Apart from the pictures, output all of the records exactly.

Excerpted data –
↓

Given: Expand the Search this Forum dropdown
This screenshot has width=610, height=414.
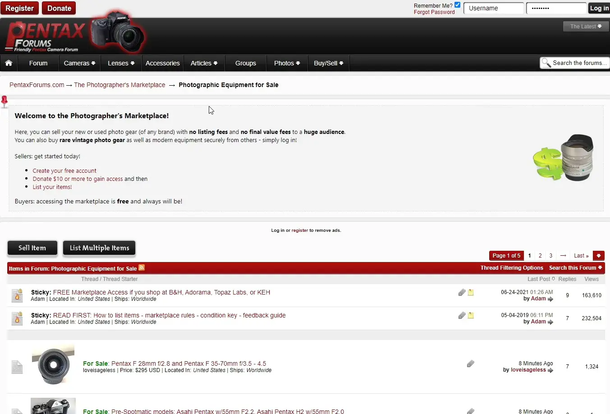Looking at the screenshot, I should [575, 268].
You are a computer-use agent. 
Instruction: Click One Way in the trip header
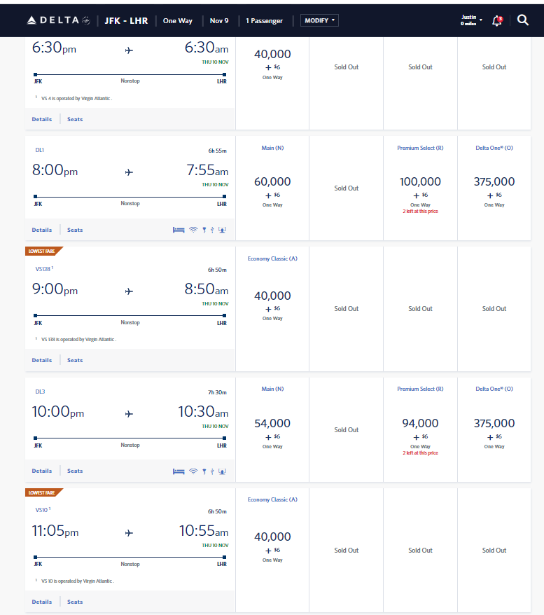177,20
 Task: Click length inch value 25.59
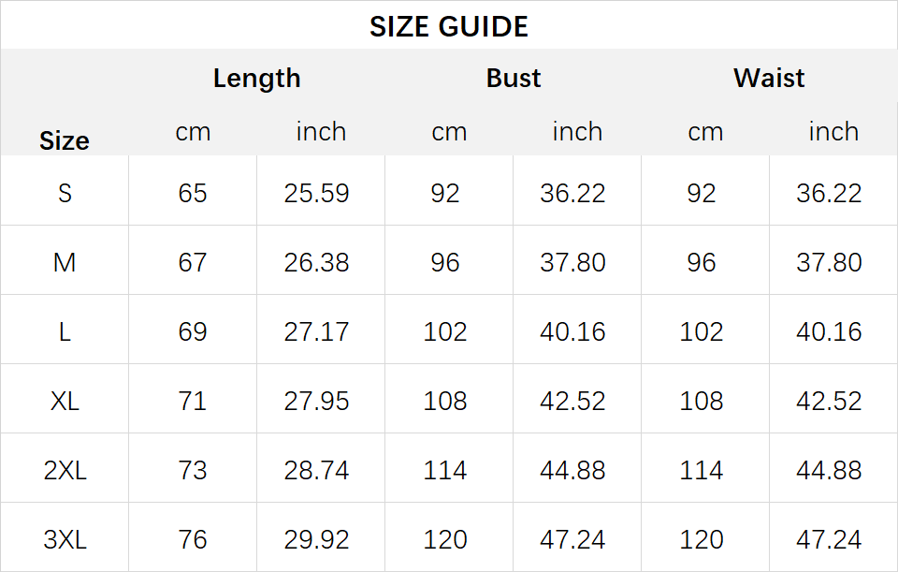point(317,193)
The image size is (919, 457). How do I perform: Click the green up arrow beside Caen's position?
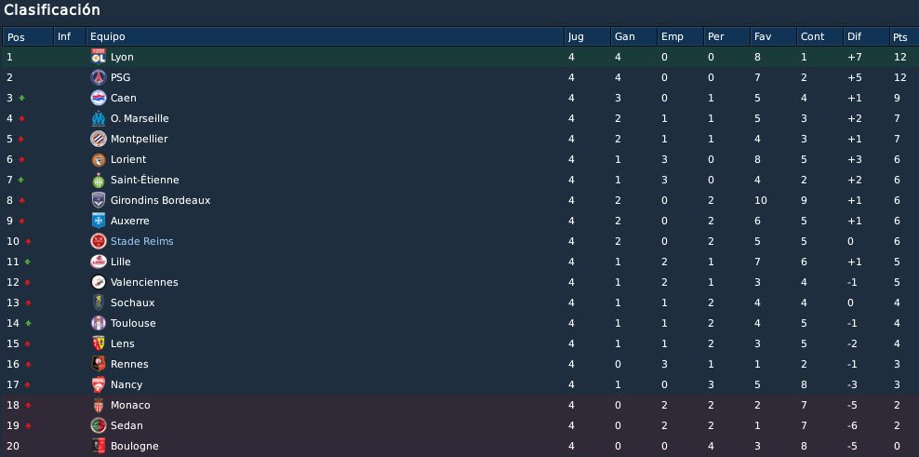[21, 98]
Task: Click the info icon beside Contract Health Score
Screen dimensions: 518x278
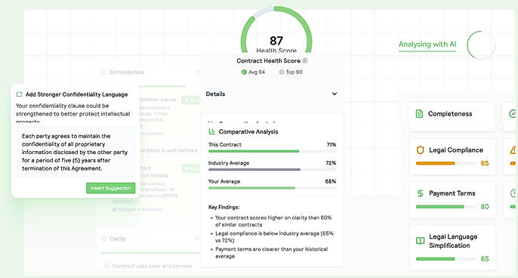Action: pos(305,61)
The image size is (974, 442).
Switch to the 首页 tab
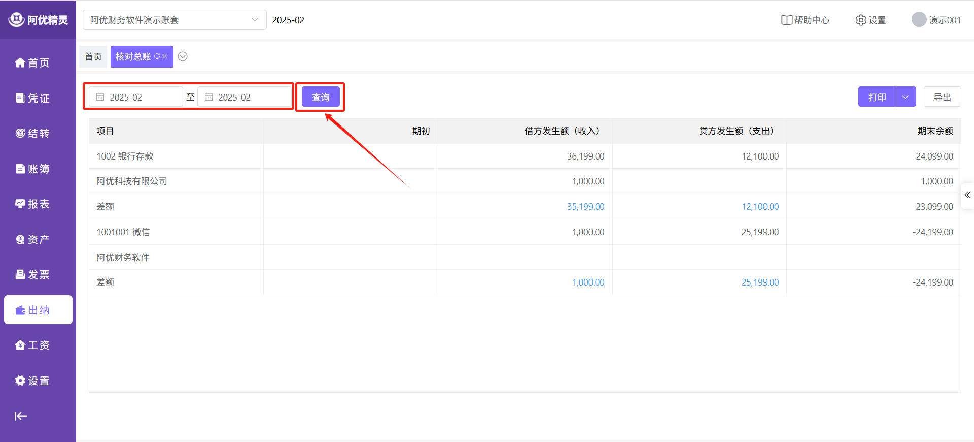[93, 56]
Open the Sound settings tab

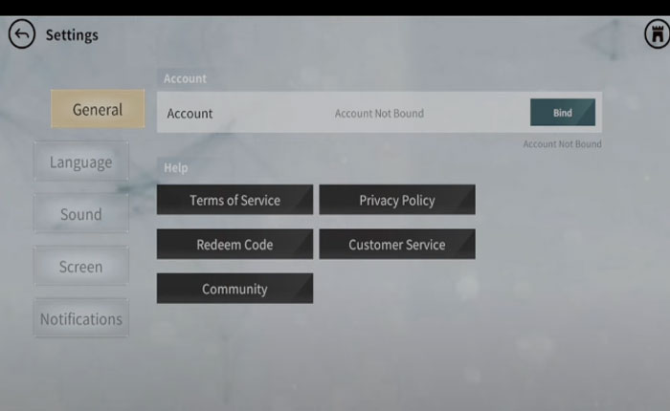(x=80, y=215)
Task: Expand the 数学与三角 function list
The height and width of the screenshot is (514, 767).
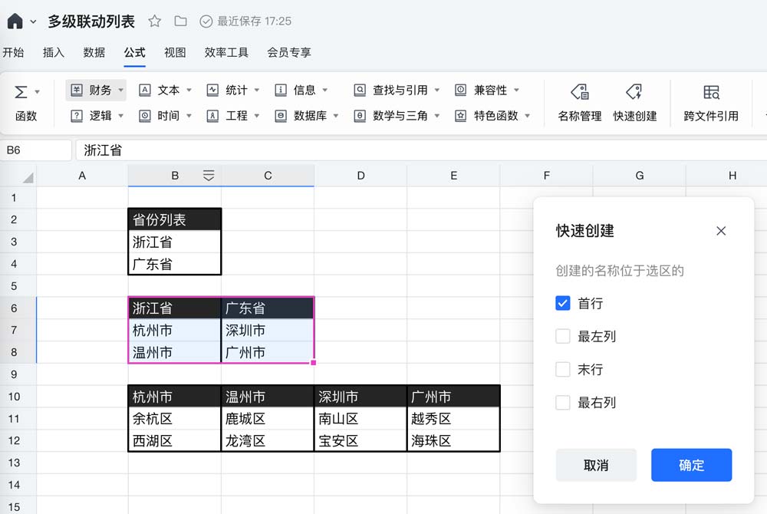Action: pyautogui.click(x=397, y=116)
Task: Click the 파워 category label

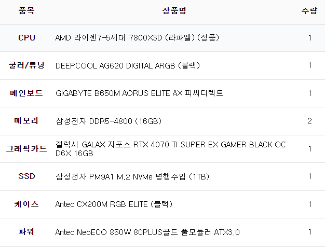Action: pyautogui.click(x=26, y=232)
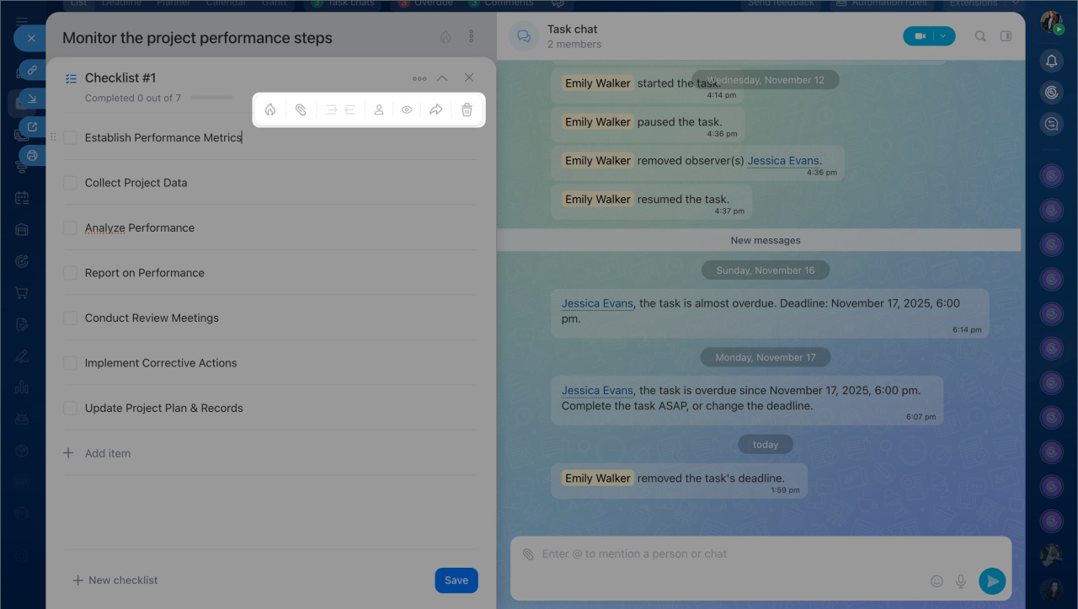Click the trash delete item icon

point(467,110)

↑

Worked solution –
Given: Expand the Search this Forum dropdown
This screenshot has width=610, height=414.
Looking at the screenshot, I should [575, 268].
You are a computer-use agent. 
Instruction: Click One Way in the trip header
177,20
 Task: Click length inch value 25.59
point(317,193)
The image size is (919, 457). How do I perform: Click the green up arrow beside Caen's position?
[21, 98]
Task: Click the info icon beside Contract Health Score
Screen dimensions: 518x278
Action: pos(305,61)
The image size is (974, 442).
Switch to the 首页 tab
[93, 56]
Open the Sound settings tab

(x=80, y=215)
Task: Expand the 数学与三角 function list
The height and width of the screenshot is (514, 767).
Action: pyautogui.click(x=397, y=116)
Task: Click the 파워 category label

Action: pyautogui.click(x=26, y=232)
Click the trash delete item icon

point(467,110)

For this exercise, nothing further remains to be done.